New pandemics aren’t the only force libraries need to prepare for. Events that occur in nature or events that are human made—like microaggressions, the need to take care of loved ones, the great resignation, and dealing with or fighting with book bans—all affect staff well-being, said Ixchel M. Faniel, senior research scientist at OCLC. Pandemic adaptations showed a growing awareness of staff experiences and a need to care for staff beyond meditation, yoga, and counseling. “There are other things we can think about to make sure fostering staff is embedded into the culture,” she said. “And make sure those two activities are reinforcing each other.”

“How do you still consider all staff equitably if some staff are working remotely and some aren’t?” asked Andiswa Mfengu, lecturer in the Department of Knowledge and Information Stewardship at the University of Cape Town. Flexible work also extends to working from other areas, Connaway added. Some libraries have extended their hybrid assignments to include off-site community locations to extend the presence of library staff into the community through bookmobiles and other methods, Connaway said.

Collaboration

“Partnerships are extremely important, but it has to be a partnership that will give something to the library as well as the partners and the community,” Connaway said. Mfengu echoed this sentiment. “You can’t just partner to partner,” she said. When negotiating for electronic resources and developing open-access sources as a group, it must be grounded in a social justice perspective. “At the University of Cape Town in South Africa, we can afford to purchase many resources, and that should translate to universities [across the continent].”

In Asia, collaborations are crossing international borders. In Vietnam, 70% of the population live in rural areas with no ready access to provincial libraries, Huism said. To extend its mobile library reach, the National Library of Vietnam is working with partners such as the Library of Indonesia.

Space

Libraries in Peru are overcentralized, with a dearth of public libraries, according to Sara Ulloa, head librarian of the secondary school at San Silvestre School in Lima. It was through the pandemic that the National Library of Peru invested greater resources in branches outside of Lima and a traveling bookmobile. “We need to take libraries to the whole country and not just centralized in the capital,” Ulloa said.

In some parts of Africa, everyday realities include power cuts and unreliable and expensive internet connectivity, Mfengu said. “It’s important to bring inequality forward because it does relate to decisions and experiences from the continent.” COVID-19 has exponentially increased the need to work together and connect, she said, and physical libraries help to support users by being a consistent source of internet access and reliable power.

Virtualization

Many libraries moved services online to support their staff and users during the pandemic. The National Library of Peru created a lot of online education programs as well as professional development resources using local resources and experts across the world, Ulloa said.

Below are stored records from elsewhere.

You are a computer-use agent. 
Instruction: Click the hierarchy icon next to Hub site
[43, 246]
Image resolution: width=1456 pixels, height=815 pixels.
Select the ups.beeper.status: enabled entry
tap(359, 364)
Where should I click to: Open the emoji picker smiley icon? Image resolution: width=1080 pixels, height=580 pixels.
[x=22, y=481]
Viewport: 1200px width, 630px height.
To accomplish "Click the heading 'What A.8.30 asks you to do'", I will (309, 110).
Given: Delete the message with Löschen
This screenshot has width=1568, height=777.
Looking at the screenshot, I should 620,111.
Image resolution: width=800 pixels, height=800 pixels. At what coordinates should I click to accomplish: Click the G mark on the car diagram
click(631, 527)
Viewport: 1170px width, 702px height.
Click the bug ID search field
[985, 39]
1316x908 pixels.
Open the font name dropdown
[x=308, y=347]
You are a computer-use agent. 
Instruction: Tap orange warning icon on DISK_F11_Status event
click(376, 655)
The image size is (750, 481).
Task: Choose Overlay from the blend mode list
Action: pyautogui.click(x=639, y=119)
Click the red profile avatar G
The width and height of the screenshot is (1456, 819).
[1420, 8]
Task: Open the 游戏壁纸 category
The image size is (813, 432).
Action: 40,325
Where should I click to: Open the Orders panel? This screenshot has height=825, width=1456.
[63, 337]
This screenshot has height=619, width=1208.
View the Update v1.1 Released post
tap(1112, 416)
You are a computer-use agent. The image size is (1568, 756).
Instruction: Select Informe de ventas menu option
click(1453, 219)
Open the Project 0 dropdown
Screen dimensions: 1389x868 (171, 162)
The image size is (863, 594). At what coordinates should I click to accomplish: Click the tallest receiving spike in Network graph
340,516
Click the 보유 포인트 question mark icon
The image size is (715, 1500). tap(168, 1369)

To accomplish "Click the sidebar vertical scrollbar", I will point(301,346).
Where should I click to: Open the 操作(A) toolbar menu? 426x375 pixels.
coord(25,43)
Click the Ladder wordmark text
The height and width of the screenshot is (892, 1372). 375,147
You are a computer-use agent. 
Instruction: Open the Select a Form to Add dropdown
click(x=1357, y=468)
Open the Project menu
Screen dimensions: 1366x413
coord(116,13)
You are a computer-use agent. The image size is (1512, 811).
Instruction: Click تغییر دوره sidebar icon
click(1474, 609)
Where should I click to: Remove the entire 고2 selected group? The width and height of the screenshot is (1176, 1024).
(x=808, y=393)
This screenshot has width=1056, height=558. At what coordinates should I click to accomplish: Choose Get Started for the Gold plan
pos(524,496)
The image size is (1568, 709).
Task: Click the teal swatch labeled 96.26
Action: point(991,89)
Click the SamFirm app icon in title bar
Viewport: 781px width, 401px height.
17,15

More recently, QNL launched Manara, a digital research depository, to support discoverability of research done by Qatar-based researchers. Usage has been international, Huism noted, and research has shown that authors see an increase in citations when their work is available on an open-access platform.

“It’s essential for us to provide circulation options for connectivity … for the local community to participate fully in digital life,” Connaway said. This includes lending hotspots, providing outdoor Wi-Fi, and allowing users to engage with the library virtually from within the physical library.

“The new normal is the old normal, which is that libraries are at the heart of their communities,” Chau said.